Rajeshwar
Rajeshwar

Reputation: 11651

Is this practice thread safe?

Say I have a class like this.. This is just an abstract code

class foo
{
public:
  int a;
  static foo* pfoo;
  foo()
  {
    pfoo = this;
  }
  fooCar* pFooCar;
  void someMethod();
}

Now some other class might do this

foo::pfoo->someMethod();  

or

foo::pfoo->a = 14;

Is this practice correct?

Should I make the static variable of the class private and wrap a getter of the static variable in a mutex?

Something like this

class foo
{
private:
static foo* pfoo;
public:
  int a;
  foo()
  {
    pfoo = this;
  }
  static foo* getFoo()
  {
      lock mutex..
      return pfoo
      unlock mutex..
  }
  fooCar* pFooCar;
  void someMethod();
}

Any other suggestions ?

Upvotes: 2

Views: 160

Answers (4)

ECrownofFire
ECrownofFire

Reputation: 462

First of all, your static pfoo is basically just the singleton pattern, so you can replace that pfoo stuff with this(Meyers singleton), which is guaranteed safe (if you want to change the pointer afterwards then this doesn't apply):

class foo {
public:
    static foo* getFoo() {
        static foo singleton;
        return &singleton;
    }
};

However, anything you do after you receive the pointer is not guaranteed thread-safe. But that all depends on what you need from the code. Thread-safety varies a lot depending on the application, particularly on the number of readers and writers.

Now if you only want a single thread to access the foo's members at a time then you can just have a single mutex:

class foo {
std::mutex fooMutex;
int bar;
public:
    static foo* getFoo() {
        static foo singleton;
        return &singleton;
    }

    void setBar(int newBar) {
        std::lock_guard guard(fooMutex); //This goes in every function that modifies the data.
        bar = newBar;
    }

    int getBar() {
        std::lock_guard guard(fooMutex); //If simultaneous readers are allowed then remove this
        return bar;
    }
};

It all depends on your use case. This is just the simplest, most naive, and least efficient method of doing this. This does not work if you need to, for example, change the value of bar depending on its current value.

Upvotes: 1

bvj
bvj

Reputation: 3392

No, you'll need to wrap the assignment to the static member in an atom step; e.g., critical section, mutex, InterlockedExchangePointer. While it seems like such a simple assignment should be thread safe, it's not; i.e., the assignment is not natively atomic potentially exposing a partially assigned multibyte variable to another thread.
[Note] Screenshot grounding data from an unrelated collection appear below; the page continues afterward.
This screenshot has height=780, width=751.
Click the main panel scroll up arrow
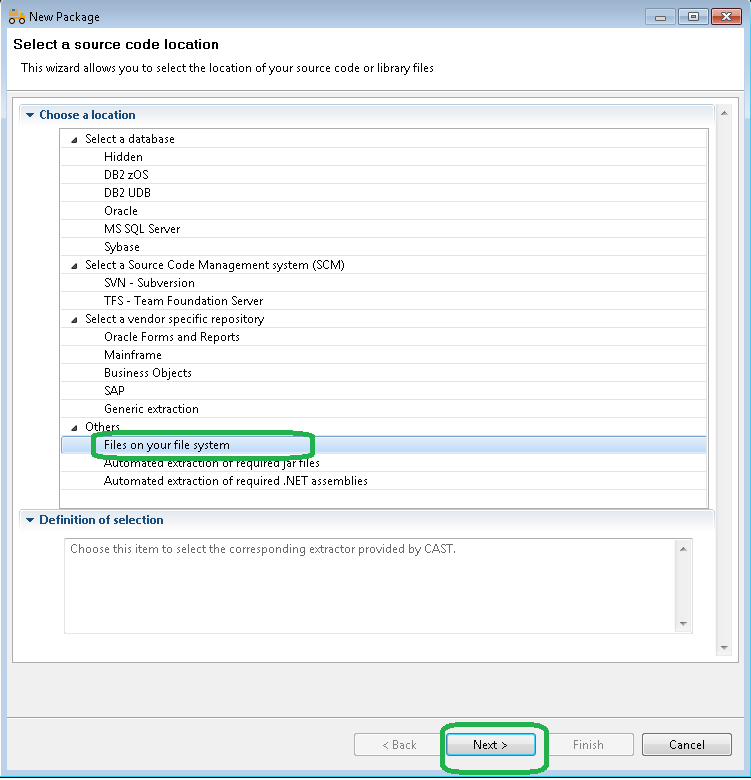[x=724, y=111]
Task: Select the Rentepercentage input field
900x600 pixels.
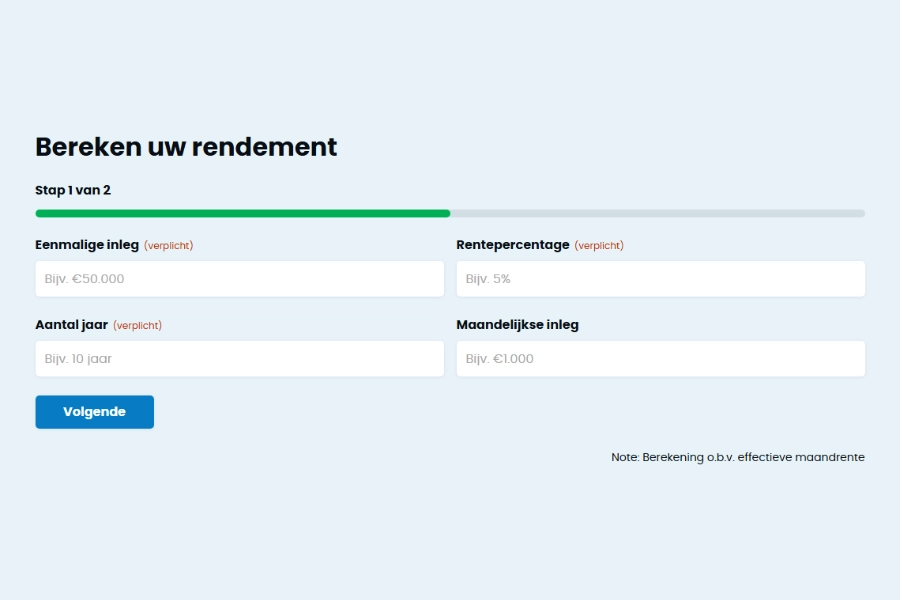Action: click(660, 278)
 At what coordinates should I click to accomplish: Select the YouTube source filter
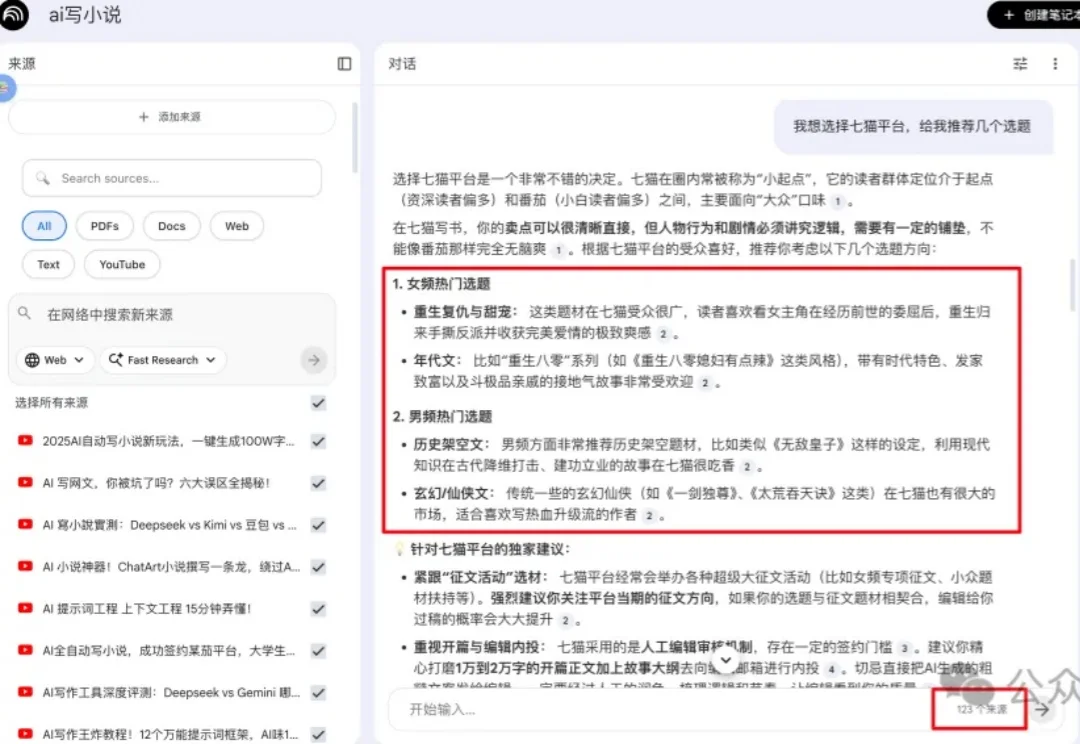[121, 264]
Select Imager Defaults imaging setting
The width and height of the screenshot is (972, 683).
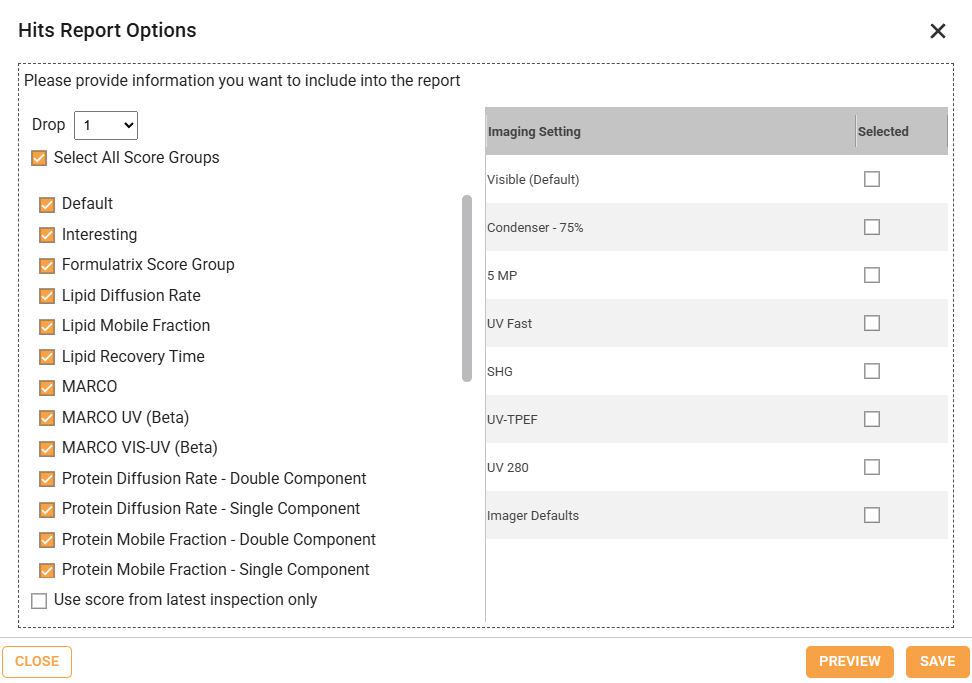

EDIT: sample per op's request and dropped confusing paragraph

Of course, you'll need to setup your mutex prior to using it

 foo()
  {
    pthread_mutex_lock (&mutex);
    pfoo = this;
    pthread_mutex_unlock (&mutex);
  }


  static foo* getFoo()
  {
      foo *retval;
      pthread_mutex_lock (&mutex);
      retval = pfoo;
      pthread_mutex_unlock (&mutex);
      return retval;
  }

Upvotes: 0

Deck
Deck

Reputation: 1979

No. Static variable initialization isn't thread-safe itself. In general case you should always use mutexes/spinlocks when you access to shared variables. It's not atomic.

Upvotes: 0

Nik
Nik

Reputation: 1334

Depends on your design requirement. If there are objects of same class working on some shared data across threads, then you would need to explicitly handle the synchronize threads access to shared data.

In such cases exposing member variable via getters and setters with locks would be correct.